Saturday, July 25, 2015

Java SE 8 new features tour: Processing Collections with Streams API

Cleaner, readable, and powerful coding with Java SE 8 Streams.....

In this article of the “Java SE 8 new features tour” series, we will deep dig into explanation, and exploring the code, on how to traversing collections with streams Creating streams from collections and arrays, Aggregating stream values.

In the previous article “Traversing, filtering, processing collection, & methods enhancements with Lambda”; I have deeply dived into explanation, and exploration on how to traverse the collections using lambda expression and with method references, filtering them with predicate interface, implementing default methods in interfaces, and finally implementing static methods in interfaces.

Source code is hosted on my Github account: clone it from here.

Table of Content:

  1. Traversing collections with streams.
  2. Creating streams from collections and arrays.
  3. Aggregating stream values.

1- Traversing collections with streams:

Introduction:

Java's collections framework lets you easily manage ordered and unordered collections of data in your applications, using interfaces like List and Map, and classes like Arraylist and HashMap. The collections framework has continually evolved since its first introduction. And in Java SE 8, we now have a new way of managing, traversing, and aggregating collections with the stream API. A collection based stream isn't like an input or an output stream.

How it works:

Instead it's a new way with working with data as a whole instead of dealing with each item individually. When you use streams, you don't have to worry about the details of looping or traversing. You create a stream object directly from a collection. And then you can do all sorts of things with it including traversing, filtering, and aggregating its values. I'll start with this example in the package eg.com.tm.java8.features.stream.traversing of project Java8Features. In a class code SequentialStream, in Java SE 8 there are two kinds of collection streams known as sequential and parallel streams.


A sequential stream is the simpler of the two and just like an iterator it will let you deal with each item in a collection one at a time. But with less syntax than before. In this code, I've created an array list of people, cast as a list. And it has three instances of a complex object, a class named Person. Then I'm using a Predicate to declare a condition, and displaying people that only satisfy the condition. From lines 48 to 52 in the displayPeople() method, I'm traversing the collection, looping through the data, and testing each item one at a time. run the code and you should have the following results:


I'll show you how to re-factor this code using a stream object. First, I'm going to comment out these lines of code. Now, below the commented code, I'll start with the collection object. People. And then I'll call a new method called stream. A stream object, just like the collection itself, has a generic declaration. If you get a stream from a collection, the items in the stream are of the same type as the collection itself. My collection has instances of the person class so the stream uses the same generic type.
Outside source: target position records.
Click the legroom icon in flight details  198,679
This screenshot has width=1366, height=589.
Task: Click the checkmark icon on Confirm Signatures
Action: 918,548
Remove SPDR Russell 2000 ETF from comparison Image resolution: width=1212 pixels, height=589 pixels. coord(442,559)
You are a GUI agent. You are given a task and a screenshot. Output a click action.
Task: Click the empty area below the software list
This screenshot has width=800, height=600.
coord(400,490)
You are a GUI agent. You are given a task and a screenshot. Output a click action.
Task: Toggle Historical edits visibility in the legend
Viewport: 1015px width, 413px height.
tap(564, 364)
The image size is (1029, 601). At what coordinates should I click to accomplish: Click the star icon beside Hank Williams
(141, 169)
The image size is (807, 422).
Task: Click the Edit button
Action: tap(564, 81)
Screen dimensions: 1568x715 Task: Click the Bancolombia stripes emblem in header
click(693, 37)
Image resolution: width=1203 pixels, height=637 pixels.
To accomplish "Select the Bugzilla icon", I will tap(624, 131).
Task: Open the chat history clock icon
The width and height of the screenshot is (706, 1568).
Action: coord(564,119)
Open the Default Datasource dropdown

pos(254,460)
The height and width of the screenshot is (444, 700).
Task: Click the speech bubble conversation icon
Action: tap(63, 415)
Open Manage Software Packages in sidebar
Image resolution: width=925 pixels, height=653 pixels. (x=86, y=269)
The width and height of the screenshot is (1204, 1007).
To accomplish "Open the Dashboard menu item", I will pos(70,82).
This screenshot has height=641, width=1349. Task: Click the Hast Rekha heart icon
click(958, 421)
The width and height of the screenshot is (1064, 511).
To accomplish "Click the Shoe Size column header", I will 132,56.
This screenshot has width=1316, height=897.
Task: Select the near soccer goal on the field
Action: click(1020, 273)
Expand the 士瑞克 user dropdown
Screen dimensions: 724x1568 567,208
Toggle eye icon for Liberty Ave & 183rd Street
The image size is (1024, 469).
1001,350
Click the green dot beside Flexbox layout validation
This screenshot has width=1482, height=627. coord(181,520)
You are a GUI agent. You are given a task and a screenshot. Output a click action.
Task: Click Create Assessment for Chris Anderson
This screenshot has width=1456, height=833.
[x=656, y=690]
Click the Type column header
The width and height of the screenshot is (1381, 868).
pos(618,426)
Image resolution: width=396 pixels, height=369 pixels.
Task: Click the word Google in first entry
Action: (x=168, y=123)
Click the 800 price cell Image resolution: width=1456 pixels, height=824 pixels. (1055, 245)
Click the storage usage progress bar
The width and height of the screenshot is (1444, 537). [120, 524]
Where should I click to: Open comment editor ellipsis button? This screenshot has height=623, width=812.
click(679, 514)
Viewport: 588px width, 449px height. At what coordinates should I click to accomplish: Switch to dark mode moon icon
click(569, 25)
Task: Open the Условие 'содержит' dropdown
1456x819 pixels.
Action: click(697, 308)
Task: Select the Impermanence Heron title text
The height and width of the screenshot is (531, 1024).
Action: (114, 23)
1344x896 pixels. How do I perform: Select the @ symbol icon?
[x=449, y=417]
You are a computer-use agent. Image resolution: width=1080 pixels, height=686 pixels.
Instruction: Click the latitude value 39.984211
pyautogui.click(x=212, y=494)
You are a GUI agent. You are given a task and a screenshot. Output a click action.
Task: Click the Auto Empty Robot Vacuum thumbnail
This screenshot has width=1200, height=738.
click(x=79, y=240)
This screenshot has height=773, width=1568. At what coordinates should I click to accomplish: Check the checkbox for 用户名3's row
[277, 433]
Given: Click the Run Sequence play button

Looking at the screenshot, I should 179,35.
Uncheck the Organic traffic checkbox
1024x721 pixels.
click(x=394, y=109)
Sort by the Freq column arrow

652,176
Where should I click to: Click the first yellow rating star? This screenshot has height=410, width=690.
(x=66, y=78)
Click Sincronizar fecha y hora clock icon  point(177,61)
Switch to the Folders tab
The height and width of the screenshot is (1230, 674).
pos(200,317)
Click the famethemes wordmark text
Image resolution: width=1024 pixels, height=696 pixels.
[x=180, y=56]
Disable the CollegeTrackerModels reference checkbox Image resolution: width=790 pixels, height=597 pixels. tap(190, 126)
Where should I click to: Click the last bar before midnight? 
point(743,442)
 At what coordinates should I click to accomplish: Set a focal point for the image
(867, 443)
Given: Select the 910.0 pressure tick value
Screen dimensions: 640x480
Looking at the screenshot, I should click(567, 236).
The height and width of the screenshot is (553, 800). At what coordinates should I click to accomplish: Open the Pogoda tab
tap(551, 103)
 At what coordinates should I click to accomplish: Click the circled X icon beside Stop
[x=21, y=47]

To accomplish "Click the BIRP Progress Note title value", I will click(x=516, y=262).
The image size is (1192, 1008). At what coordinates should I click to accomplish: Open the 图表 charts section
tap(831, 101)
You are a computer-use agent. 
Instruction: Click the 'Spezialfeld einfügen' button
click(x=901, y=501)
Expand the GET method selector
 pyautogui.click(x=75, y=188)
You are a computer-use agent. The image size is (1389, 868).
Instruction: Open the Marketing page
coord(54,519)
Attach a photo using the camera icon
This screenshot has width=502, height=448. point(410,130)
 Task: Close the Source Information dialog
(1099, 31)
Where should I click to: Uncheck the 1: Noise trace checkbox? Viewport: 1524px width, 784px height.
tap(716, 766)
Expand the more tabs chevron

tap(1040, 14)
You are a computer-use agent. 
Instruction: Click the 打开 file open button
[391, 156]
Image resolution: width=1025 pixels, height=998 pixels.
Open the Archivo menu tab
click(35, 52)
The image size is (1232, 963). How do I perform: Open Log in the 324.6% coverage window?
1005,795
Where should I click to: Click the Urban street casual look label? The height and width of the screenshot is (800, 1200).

You call stream as a method, and now you have a stream object that you can do things with. I'll start with a simple call to the four each method, and this will require a Lamda expression. I'll pass in the argument. That's the item in the list that I'm dealing with on this time through the iteration. Then the Lambda operator and then the implementation of the method. And I'll use simple system output and I'll output the person's name. I'll save and run the code and there's the result. Because I'm not filtering anymore, I'm displaying all of the people in the list.


Now, once you have a stream this is how easy it'll be to use a predicate object. When I use the for each method and dealt with each item one at a time. I had to explicitly call the test method of the predicate. But using a stream you can call a method named filter. That expects a predicate object, and all predicates have a test method, and so it already knows how to call that method. So, I'll break up this code a bit. I'll move the call to the .forEach() method down a couple of lines, and then on the empty line in the middle, I'll call the new filter method.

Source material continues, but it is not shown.